Photo Caption: Hank and I are hatching up a plan!
We are all going to have to dig deep for this one.
We are also an amazing and creative community. I am doing my first ever Facebook Live at 10 am this morning (wish me luck and sign in to the OICF FB page to watch) and will be talking about much of the following, but I figured I should also keep to our weekly practice of reaching out.
Among the confusion and stress this week there have also been bright and wonderful efforts shining through, for example:
The Food Bank has provided a meal for clients during their open hours. It is usually cooked by volunteers and served buffet style. That has stopped for obvious reasons. They were considering giving out sack meals but worried that folks would sit together to eat them.
Then an idea…..How about giving every client a gift certificate to one of the many restaurants doing pick up. The client gets to choose the place and the meal, the businesses get paid. It won’t solve the entire economic issue, but it will make it a little better and I love the idea of folks who may not be able to afford to buy food getting to eat ‘out’ to right now.
As for OPAL, Lisa and her team jumped in and are collaborating with the Resource Center to manage mortgage and rent loans or grants for both businesses and individuals (open to all of the community). OICF is lending two of our business-minded Board members (Mary Clure and Marcia West) to help with that process, as they are already receiving many calls from worried neighbors.
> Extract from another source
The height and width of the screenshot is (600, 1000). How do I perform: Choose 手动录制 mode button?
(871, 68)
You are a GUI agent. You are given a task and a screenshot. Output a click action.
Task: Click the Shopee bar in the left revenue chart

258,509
The Resource Center (OCRC) has added hours to their staff so they can be ready to increase case management. They are also going to quickly spend out their emergency funds (used to help clients with utilities, medical, transportation and other basics). They are key support and will become more so as this crisis deepens. So very grateful that Erin O’Dell has dedicated herself to building this organization.
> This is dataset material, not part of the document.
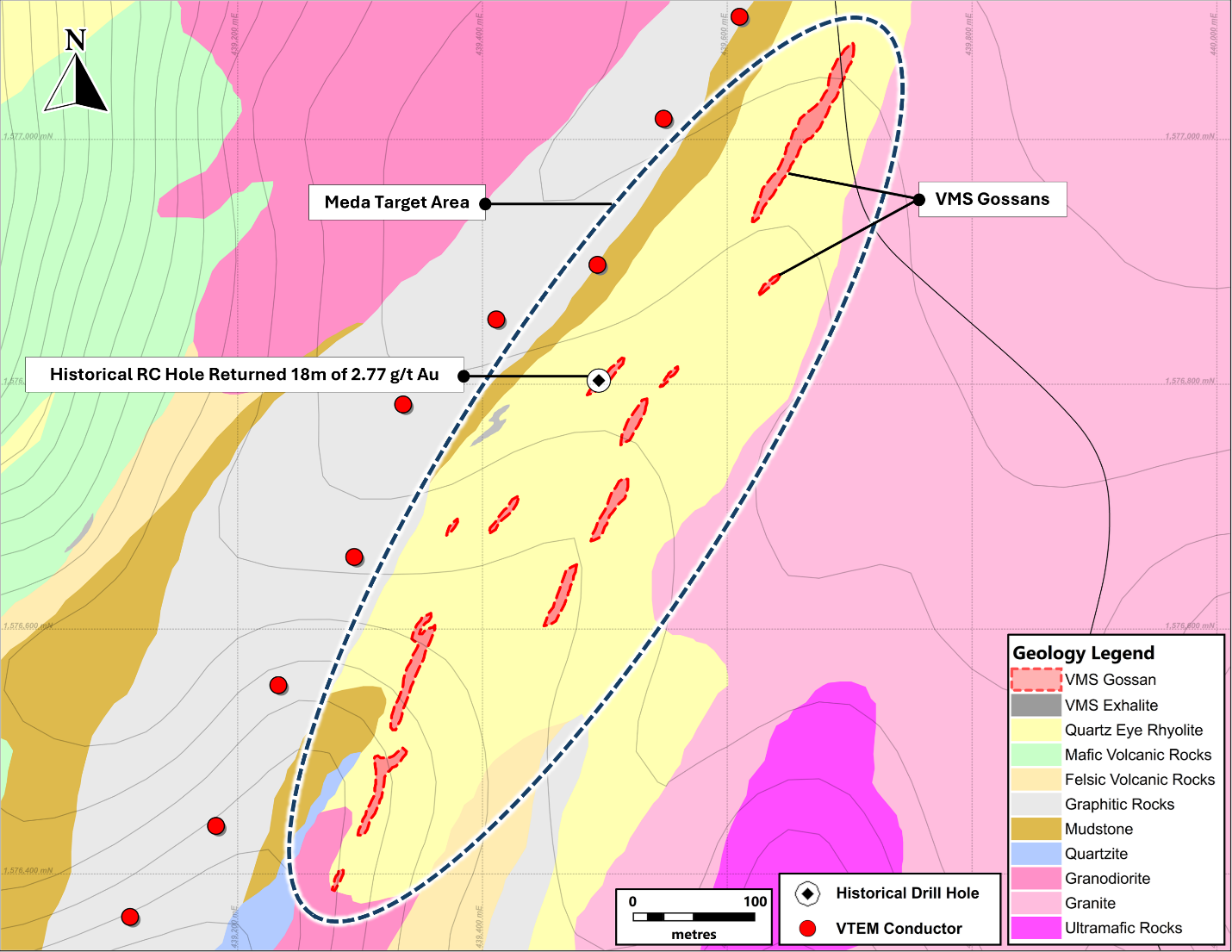Click the black dot beside Meda Target Area
Viewport: 1232px width, 952px height.
485,204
We had our first meeting of the Emergency Response Fund advisors on Thursday. The team is Lisa Byers (OPAL), Erin O’Dell (Community Resource Center), Berto Ganara (Episcopal Church), and Brian Moss (Community Church). We have so far raised $100,000 from about 50 donors. (OICF is not charging any fees on these gifts, every dollar in is dedicated to local relief).
The team recommended $50,000 in distributions sending $10,000 each to the Food Bank, OPAL, OCRC, and the Senior Center (who had doubled their home nutrition delivery program and anticipates quadrupling it this week). In addition, after hearing from some of my Community Foundation peers yesterday about the challenges their food banks were having getting food on the shelf, we are also giving the Food Bank an addition $10,000 to focus on helping our local farmers immediately increase their production so we have more available locally. They may also be offering starts and seeds for those who are thinking now is the time to start a victory garden.
The team opted to distribute half of the fund immediately with the belief that once the community saw how we are using their donations, they will continue to donate. This is a nimble and quick way to get money where it is needed when it is needed and ensure that lack of resources does not stand in the way of the important work these folks are doing.
Finally, OICF is retooling the GiveOrcas campaign. It will launch within two weeks with a list of the 14 nonprofit organizations that are central to this community, raising unrestricted funds to help with lost revenue. This will be a great option for those donors who like to give directly.
The trust and capacity that OICF has built over the past decade are really going to help during these troubling times. We could not have gotten here without the support of our Cornerstone donors. Your investment in OICF is being leveraged throughout this community. I think you will be pleased with your ROI–Ripple of Impact. It may get challenging soon, but thanks to you, Orcas will certainly fair better than many communities.
We are fortunate to have such a remarkable community of helpers.